Lalu bagaimana mengetahui bahwa rasa malas yang ada dalam diri kita atau yang hinggap dalam diri kita kita karena faktor Futur atau Fatrah???

Jawabnya adalah dengan tetap melakukan amalan atau tetap BERAMAL!! 
Dengan tetap beramal kita akan tahu apakah kemalasan yang kita rasakan itu sebab Futur atau Fatrah. Malasnya ibadah karena futur itu akan membuat kita terjatuh dalam jurang maksiat. Jika kemalasan beribadah itu disebabkan karena futur maka bersegeralah untuk bertaubat, taubatan nasuha.

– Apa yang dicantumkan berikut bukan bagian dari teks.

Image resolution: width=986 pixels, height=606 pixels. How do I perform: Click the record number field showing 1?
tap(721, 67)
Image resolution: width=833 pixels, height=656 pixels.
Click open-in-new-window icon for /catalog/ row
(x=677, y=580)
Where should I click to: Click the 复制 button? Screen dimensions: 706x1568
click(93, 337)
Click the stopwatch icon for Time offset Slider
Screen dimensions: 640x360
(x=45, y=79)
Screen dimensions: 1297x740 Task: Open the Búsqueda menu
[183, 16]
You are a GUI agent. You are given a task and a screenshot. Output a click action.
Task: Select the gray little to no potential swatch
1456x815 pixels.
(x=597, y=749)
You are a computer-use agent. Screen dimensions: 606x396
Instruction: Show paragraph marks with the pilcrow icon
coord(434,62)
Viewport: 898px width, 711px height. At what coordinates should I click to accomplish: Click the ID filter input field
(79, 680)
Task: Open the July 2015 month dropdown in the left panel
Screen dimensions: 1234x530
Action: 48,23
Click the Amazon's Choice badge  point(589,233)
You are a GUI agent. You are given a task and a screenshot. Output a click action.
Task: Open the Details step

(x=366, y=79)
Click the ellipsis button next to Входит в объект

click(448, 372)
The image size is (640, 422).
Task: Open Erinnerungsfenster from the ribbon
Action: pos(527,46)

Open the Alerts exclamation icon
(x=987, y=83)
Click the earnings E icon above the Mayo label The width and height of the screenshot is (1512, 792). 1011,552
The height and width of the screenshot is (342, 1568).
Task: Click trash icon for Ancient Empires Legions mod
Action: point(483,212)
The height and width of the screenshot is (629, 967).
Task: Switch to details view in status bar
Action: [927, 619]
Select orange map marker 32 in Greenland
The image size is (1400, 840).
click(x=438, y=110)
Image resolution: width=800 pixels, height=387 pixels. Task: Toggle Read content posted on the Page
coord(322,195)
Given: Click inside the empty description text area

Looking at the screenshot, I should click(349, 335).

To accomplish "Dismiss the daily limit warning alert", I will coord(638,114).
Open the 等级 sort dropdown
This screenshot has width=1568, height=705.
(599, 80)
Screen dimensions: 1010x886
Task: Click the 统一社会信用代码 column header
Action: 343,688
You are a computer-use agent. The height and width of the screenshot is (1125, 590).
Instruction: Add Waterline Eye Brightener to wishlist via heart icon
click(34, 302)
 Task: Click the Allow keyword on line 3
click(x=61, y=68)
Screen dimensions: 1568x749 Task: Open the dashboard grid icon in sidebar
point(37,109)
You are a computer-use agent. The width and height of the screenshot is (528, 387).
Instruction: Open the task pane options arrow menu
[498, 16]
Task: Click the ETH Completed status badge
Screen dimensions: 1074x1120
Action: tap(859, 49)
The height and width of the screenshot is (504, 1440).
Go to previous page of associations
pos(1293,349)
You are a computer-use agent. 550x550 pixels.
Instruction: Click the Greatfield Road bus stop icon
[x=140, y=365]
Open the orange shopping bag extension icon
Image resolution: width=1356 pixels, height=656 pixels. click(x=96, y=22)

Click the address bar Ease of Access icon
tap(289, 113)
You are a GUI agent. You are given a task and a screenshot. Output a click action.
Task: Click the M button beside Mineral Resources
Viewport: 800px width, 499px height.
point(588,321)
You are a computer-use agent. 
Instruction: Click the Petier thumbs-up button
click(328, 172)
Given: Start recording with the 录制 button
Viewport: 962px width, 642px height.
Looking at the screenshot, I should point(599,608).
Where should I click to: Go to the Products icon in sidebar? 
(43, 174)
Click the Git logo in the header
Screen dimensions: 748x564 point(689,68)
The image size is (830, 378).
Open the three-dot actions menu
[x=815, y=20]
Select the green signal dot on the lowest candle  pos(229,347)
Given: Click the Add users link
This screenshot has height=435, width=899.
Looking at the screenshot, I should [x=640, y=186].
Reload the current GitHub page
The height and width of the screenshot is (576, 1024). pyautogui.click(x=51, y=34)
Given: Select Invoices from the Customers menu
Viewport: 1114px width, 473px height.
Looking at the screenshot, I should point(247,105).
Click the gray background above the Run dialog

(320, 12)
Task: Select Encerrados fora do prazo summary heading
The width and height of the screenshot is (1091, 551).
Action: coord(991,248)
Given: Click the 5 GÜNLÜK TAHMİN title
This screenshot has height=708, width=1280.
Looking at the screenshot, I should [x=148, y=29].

"Ya Allah, tidak biasanya aku begitu berat untuk menjalani sunnah-sunnah yang diperintahkan oleh nabimu. Tidak biasanya aku begitu berat melakukan amalan-amalan yang menjadi kewajibanku. Tapi untuk beberapa hari ini, aku merasa berat melakukannya. Jika ini karena begitu banyaknya maksiat yang ku lakukan pada-Mu, jika ini karena dosa-dosaku yang ku lakukan tanpa aku menyadarinya, jika karena dosa-dosa besar, maka aku bertaubat pada-Mu ya Allah dengan taubatan nasuha. Maka terimalah taubatku dan berikan aku kemudahan untuk memulai kembali ibadah-ibadah baik sunnah maupun wajib yang dapat ku kerjakan dengan hati yang ringan, khusyuk dan lebih baik lagi".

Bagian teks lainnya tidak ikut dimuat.